There will be some logistical issues over the next two years that are not "normal" for most families. Right now our lives are dedicated to the care of my mother, and will remain so until she isn't here any more. After that my husband and I will be making a pretty large move across the globe to South Africa for 2 years or so for him to do his post doctoral studies. (I will have the chance to do work as a professional volunteer with a government agency that uses Canadian teachers to promote local teacher training! I'm pretty excited about this!) We're already in contact with both the researcher he'll be working with and the agency I'll be working with. He may then do a second post doc somewhere else before we actually settle down, probably in the UK - as this is where many of the leaders in his area of research are.

We are renting right now and after some serious talks have decided to keep doing so for the next while. I get that many people feel investing in a home is the only way to go, but we have some pretty good reasons for not doing so at the moment.
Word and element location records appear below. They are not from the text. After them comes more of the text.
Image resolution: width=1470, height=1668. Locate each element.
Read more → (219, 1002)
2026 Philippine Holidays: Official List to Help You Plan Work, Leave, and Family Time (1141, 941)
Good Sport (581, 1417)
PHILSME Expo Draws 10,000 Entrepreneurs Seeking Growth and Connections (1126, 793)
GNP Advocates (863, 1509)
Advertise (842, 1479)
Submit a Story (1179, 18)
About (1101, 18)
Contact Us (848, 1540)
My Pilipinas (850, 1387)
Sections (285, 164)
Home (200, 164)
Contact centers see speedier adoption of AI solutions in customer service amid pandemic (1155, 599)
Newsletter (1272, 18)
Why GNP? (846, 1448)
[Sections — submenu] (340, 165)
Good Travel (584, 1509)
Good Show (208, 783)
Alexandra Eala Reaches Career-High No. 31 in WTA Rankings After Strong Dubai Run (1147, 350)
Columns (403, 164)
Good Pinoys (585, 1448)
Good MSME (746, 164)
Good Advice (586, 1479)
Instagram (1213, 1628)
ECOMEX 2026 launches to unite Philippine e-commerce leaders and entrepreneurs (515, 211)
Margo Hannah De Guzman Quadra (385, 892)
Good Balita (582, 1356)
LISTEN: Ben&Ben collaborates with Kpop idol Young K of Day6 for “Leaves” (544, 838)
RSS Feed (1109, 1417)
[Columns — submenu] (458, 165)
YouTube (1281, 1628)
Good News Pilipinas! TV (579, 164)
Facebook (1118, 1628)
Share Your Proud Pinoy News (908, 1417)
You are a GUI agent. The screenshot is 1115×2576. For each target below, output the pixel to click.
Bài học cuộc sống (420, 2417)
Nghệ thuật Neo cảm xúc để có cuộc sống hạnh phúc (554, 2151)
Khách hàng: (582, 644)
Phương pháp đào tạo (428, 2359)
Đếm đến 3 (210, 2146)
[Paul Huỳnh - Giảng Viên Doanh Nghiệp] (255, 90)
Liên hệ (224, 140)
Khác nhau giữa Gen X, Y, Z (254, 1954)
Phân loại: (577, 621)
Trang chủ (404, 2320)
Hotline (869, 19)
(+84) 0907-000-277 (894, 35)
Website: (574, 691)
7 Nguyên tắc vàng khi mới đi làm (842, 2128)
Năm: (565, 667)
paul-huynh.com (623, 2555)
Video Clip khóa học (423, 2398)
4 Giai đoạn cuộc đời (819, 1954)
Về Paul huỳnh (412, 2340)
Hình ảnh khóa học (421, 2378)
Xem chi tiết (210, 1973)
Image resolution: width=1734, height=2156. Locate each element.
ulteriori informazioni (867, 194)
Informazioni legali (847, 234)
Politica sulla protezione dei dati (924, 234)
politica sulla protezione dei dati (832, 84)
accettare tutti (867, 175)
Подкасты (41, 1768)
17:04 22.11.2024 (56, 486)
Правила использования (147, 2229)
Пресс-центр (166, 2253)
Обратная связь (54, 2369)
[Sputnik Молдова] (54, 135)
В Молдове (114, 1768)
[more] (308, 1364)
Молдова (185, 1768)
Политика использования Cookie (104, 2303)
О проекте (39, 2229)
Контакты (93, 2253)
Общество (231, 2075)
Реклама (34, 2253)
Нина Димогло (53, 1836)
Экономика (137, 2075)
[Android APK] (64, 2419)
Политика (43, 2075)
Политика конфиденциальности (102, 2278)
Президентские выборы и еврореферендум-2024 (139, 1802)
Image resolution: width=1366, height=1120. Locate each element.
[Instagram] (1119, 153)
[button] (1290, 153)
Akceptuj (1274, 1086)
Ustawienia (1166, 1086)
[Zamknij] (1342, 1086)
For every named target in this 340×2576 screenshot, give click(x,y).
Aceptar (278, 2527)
Anyway, there's more about my life then anyone needed to know! I just wanted to address the issue of the inheritance directly. :flower3:
 
This is good advice in the short run, but you don't want to leave the $$ pile up in a simple savings account. Terrible return. Sounds like it is time to open a Roth IRA and put in your yearly max. IMO, this is the PERFECT time to invest if you have at least 15 (or ideally more) years before retirement age. This market will come back to shape and your money will come up with it!